Wednesday, May 18, 2011

Career Day

Once, when I was a junior in college, a fellow student asked me what I was majoring in. When I said, "Creative writing," she tilted her head and looked at me with these big, sorrowful eyes, as if I had just told her my dog had died.

"Aw, you're going to be homeless," she said. What? "I mean, what are you going to do with that?" she continued. She was a psych major, secure in the belief that there would be a million and one job offers lined up for her once she finished grad school. (Not necessarily true, by the way.)

"What do you mean?" I countered. "I can do lots of things with that."

She eyed me skeptically. "Well, I guess you could teach," she said dismissively, "but that's about it." She made a "tsk tsk" sound and patted my hand.

"I'll be just fine," I assured her. And I felt sure that I would be--even though truth be told, I hadn't thought much about my future career beyond "I will write." When I chose my major, I wasn't thinking, This will make me loads of money, or This job is in high demand. I simply thought, This is what I love to do and if someday someone pays me to do it, great. 


All these years later, it gives me great satisfaction to say that I was right. Not only am I being paid to edit other people's books (thanks in part to the skills I picked up as an English major), but I've been hired to write and to simply sit around with other people and be creative. The idea I pitched at the first brainstorming meeting with my editor was well received. Meanwhile, I'm slaving away on a new book. And this past Saturday I was asked to come to the Montclair Public Library to read from one of the Your Life books for their mother/daughter book group. (More on that later.
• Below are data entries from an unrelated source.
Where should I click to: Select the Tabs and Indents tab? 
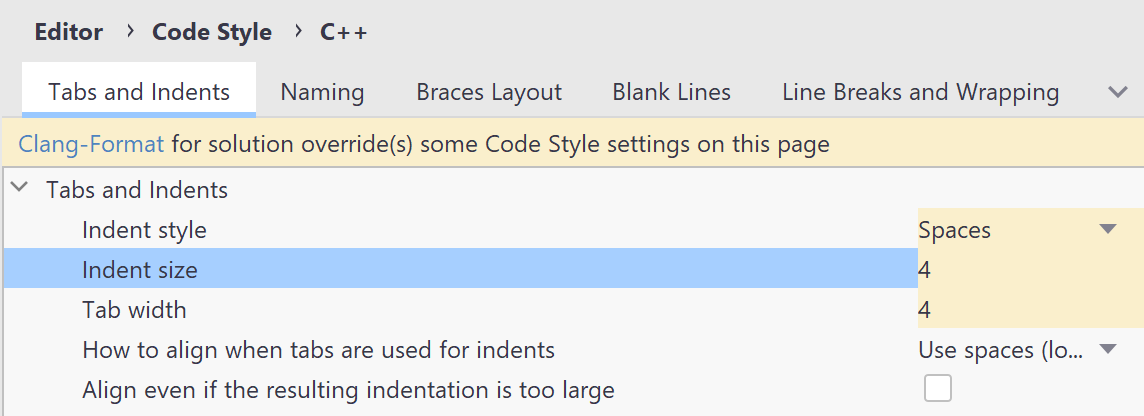(x=139, y=93)
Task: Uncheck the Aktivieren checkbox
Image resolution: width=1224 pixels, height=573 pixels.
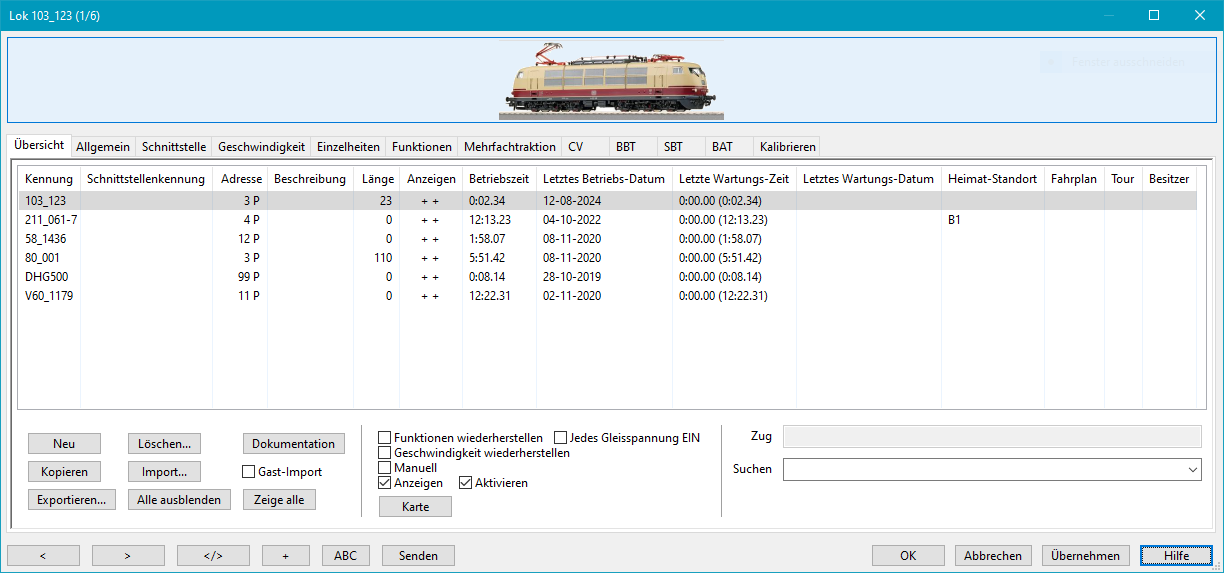Action: click(466, 483)
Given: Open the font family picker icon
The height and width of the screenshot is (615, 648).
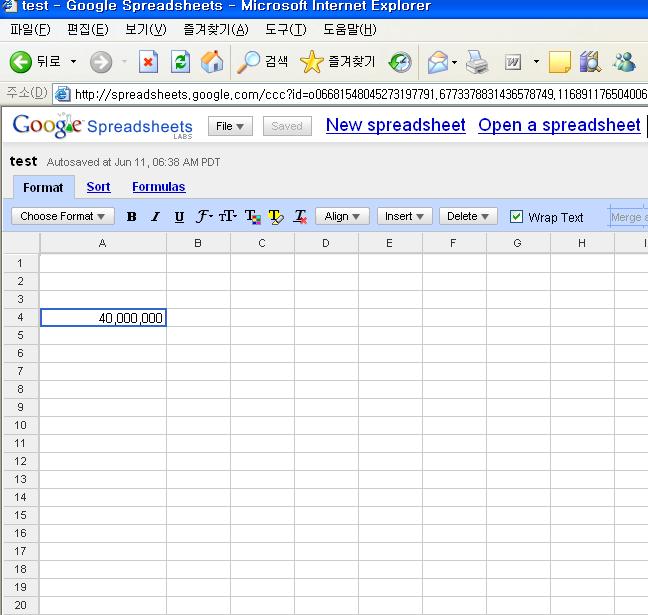Looking at the screenshot, I should tap(204, 217).
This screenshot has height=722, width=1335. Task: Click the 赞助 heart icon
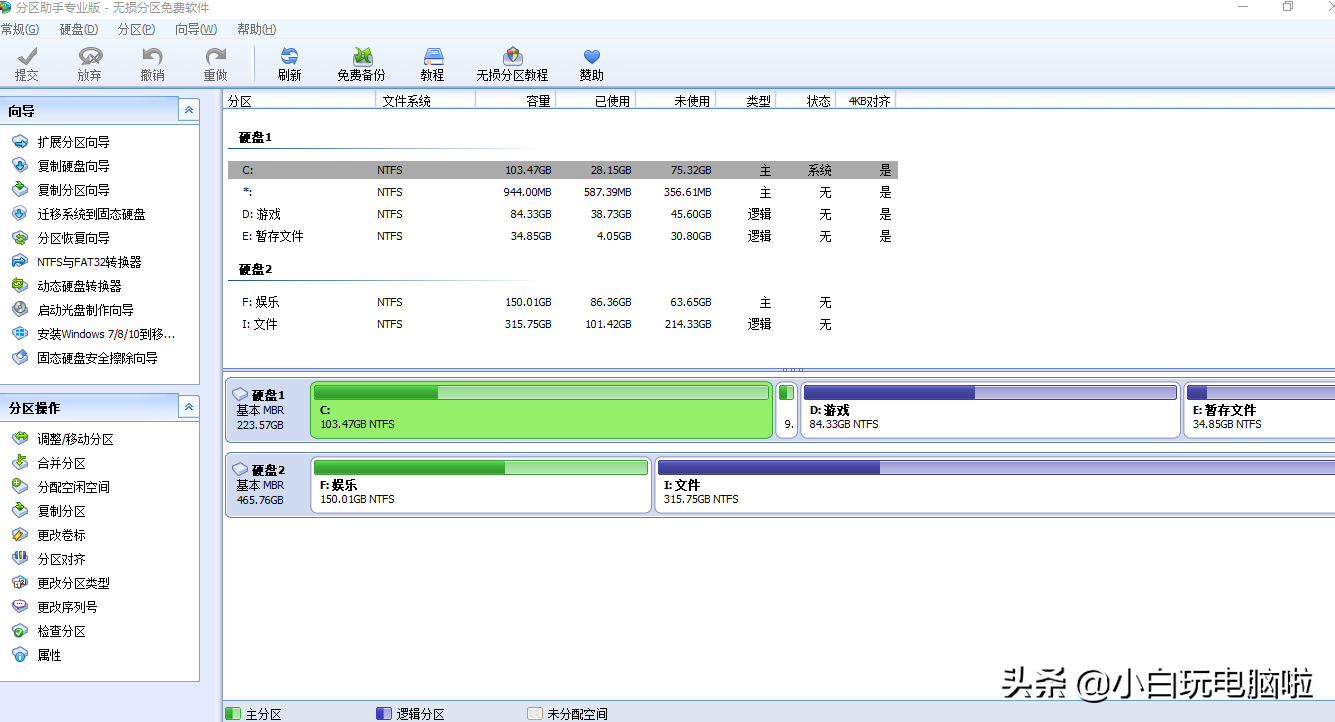[591, 64]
It was sooo much fun.) I've even gotten to teach a class at NYU, all thanks to the "useless" degree in English I received. I'm not rich by any stretch of the imagination, but I had the means to take myself to Greece and Prague last summer and to Barbados this past March. Not too shabby in my book. Bottom line, creativity and a love for the written word has not only kept me from winding up on the streets but has allowed me to live a life I actually enjoy.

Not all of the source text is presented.